▸ TASK REQUIREMENTS:
From the records that follow, copy every line in which "agent" appears.

--- DATASET ENTRIES Enclosed Below ---

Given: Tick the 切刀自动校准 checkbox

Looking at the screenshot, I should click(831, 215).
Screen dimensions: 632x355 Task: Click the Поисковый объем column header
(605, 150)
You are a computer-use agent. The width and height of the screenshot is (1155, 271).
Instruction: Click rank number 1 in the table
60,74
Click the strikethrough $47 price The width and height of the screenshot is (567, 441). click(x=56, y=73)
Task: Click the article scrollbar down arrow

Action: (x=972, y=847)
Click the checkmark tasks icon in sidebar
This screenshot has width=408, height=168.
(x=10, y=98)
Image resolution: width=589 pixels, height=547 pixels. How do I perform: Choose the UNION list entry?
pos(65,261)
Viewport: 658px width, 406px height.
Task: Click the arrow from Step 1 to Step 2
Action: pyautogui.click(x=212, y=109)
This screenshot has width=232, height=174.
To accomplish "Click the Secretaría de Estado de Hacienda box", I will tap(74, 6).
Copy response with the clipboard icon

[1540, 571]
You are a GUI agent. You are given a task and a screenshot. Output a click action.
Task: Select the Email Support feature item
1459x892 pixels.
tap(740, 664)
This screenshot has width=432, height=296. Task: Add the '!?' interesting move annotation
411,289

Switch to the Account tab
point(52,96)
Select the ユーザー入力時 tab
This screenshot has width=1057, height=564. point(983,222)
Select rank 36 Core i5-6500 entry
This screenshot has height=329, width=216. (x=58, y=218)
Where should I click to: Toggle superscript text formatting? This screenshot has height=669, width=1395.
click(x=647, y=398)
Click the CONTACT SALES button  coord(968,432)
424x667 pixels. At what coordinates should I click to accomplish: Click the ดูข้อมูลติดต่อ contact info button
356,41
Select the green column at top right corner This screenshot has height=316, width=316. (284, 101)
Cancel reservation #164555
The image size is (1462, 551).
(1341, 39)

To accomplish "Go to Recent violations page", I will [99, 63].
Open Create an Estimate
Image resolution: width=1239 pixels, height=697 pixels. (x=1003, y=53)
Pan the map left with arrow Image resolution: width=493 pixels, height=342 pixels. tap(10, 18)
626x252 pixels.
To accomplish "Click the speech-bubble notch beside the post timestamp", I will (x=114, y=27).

--- End of Enclosed DATASET ENTRIES ---

▸ ANSWER SPACE:
You are a computer-use agent. The width and height of the screenshot is (1155, 271).
You are a GUI agent. You are given a task and a screenshot. Output a click action.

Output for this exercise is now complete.